++++ Records for processing

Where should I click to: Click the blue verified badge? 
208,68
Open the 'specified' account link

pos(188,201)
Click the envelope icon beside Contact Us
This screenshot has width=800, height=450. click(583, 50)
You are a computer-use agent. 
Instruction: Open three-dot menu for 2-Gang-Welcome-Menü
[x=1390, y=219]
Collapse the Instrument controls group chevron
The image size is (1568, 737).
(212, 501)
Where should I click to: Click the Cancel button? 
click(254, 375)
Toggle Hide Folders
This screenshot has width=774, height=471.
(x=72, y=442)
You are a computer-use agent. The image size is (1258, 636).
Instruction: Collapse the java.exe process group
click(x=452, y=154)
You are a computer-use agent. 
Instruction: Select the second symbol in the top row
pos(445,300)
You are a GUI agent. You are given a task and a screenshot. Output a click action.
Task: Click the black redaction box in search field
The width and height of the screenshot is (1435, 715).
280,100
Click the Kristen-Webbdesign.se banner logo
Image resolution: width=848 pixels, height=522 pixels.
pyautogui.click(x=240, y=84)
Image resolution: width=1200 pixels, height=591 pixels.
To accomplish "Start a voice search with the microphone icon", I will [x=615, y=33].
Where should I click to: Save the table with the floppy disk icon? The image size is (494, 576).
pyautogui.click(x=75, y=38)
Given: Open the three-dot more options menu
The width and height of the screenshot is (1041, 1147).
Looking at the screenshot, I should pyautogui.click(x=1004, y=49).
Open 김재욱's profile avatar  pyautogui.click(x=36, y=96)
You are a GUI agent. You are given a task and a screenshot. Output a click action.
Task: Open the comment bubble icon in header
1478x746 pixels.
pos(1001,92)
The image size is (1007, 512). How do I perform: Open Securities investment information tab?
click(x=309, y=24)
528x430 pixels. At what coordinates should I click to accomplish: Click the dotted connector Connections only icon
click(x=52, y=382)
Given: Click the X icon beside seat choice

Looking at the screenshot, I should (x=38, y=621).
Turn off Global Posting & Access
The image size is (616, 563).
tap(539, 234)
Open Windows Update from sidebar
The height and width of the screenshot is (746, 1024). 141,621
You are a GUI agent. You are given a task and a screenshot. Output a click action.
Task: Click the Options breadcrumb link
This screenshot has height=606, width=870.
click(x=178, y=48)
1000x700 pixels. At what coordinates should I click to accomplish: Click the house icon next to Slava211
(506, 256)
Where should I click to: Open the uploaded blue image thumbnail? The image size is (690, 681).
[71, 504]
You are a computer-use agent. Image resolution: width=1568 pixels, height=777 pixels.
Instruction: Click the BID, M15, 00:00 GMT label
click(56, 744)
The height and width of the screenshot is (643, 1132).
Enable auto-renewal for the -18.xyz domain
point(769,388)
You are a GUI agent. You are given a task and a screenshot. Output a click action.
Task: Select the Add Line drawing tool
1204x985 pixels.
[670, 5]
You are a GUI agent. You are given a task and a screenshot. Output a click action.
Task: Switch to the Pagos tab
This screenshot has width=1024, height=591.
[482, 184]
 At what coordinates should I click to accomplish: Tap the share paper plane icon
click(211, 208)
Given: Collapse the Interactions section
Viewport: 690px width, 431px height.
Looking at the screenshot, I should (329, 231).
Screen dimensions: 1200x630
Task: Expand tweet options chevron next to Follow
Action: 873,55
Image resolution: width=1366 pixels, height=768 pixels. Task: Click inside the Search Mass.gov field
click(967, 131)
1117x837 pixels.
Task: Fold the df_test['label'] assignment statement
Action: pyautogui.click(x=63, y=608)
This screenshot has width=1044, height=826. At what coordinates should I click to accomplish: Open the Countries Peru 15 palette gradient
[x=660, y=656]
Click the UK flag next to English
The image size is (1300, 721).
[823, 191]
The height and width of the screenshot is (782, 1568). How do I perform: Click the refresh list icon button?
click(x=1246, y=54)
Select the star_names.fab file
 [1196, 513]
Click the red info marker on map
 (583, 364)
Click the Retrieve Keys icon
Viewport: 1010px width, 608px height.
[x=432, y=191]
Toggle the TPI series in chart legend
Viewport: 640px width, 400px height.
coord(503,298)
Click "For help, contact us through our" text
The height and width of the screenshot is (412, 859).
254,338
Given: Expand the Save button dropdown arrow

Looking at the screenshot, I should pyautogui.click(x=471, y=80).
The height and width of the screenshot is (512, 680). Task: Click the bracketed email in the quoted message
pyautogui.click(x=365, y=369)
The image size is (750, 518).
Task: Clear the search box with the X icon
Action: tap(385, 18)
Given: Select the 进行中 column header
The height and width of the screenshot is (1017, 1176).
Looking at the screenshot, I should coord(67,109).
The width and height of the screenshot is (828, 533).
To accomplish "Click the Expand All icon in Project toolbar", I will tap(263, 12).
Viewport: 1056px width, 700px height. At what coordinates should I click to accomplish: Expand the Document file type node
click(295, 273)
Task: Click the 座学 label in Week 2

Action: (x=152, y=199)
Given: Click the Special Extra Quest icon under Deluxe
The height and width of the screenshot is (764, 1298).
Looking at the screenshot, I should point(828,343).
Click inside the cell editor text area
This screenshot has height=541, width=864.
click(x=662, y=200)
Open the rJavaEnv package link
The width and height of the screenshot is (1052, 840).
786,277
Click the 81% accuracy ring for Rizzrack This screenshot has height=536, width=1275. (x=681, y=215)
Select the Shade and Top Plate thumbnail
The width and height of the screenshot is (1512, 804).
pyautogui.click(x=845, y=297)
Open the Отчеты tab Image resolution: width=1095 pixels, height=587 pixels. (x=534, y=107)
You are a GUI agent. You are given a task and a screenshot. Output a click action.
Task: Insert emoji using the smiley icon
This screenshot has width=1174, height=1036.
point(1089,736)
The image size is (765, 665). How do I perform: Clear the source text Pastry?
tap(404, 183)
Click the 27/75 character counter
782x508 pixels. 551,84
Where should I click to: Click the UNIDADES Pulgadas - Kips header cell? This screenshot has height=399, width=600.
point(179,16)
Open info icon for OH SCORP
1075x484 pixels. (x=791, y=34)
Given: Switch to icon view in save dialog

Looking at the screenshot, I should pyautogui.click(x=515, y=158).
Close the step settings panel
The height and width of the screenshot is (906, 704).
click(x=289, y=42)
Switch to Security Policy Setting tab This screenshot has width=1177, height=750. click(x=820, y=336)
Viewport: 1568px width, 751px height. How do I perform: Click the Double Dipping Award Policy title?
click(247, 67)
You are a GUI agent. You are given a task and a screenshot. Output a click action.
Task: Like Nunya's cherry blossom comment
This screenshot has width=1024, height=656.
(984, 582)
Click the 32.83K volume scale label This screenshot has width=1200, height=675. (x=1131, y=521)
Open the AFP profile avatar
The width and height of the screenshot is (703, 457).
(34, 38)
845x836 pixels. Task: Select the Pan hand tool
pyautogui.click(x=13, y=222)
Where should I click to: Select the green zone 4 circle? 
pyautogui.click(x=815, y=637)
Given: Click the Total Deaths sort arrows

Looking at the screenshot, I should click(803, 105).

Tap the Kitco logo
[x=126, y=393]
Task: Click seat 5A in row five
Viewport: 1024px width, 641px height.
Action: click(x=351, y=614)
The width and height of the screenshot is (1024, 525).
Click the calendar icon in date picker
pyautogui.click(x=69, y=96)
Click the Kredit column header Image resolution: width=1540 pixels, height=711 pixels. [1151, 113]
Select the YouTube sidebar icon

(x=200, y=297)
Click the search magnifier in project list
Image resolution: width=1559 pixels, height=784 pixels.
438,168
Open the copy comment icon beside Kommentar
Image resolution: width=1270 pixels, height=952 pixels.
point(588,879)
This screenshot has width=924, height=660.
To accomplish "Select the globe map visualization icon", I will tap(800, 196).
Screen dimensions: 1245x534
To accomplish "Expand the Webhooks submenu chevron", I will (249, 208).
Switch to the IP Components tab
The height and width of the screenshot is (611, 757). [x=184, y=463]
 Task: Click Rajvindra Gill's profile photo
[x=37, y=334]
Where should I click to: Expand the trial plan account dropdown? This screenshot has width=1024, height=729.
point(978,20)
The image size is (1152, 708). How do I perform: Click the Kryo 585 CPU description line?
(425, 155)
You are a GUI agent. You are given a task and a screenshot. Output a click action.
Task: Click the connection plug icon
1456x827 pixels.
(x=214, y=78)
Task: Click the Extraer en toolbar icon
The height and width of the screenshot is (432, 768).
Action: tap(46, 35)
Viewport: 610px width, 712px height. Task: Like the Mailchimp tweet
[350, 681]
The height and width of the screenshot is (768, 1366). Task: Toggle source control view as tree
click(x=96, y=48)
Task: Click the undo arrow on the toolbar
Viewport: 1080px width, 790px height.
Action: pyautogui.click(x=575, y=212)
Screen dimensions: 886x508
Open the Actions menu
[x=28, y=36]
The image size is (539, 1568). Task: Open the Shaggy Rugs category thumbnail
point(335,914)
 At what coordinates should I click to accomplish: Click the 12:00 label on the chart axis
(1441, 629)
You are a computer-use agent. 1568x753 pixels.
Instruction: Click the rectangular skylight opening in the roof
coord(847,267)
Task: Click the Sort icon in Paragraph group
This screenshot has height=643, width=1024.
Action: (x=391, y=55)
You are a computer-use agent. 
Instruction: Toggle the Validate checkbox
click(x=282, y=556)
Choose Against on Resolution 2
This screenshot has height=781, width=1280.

++++++++

Would you please set down the lines from the one with "Instruction: Click the rectangular" to the end of the data above, exactly and without any other lines?

Instruction: Click the rectangular skylight opening in the roof
coord(847,267)
Task: Click the Sort icon in Paragraph group
This screenshot has height=643, width=1024.
Action: (x=391, y=55)
You are a computer-use agent. 
Instruction: Toggle the Validate checkbox
click(x=282, y=556)
Choose Against on Resolution 2
This screenshot has height=781, width=1280.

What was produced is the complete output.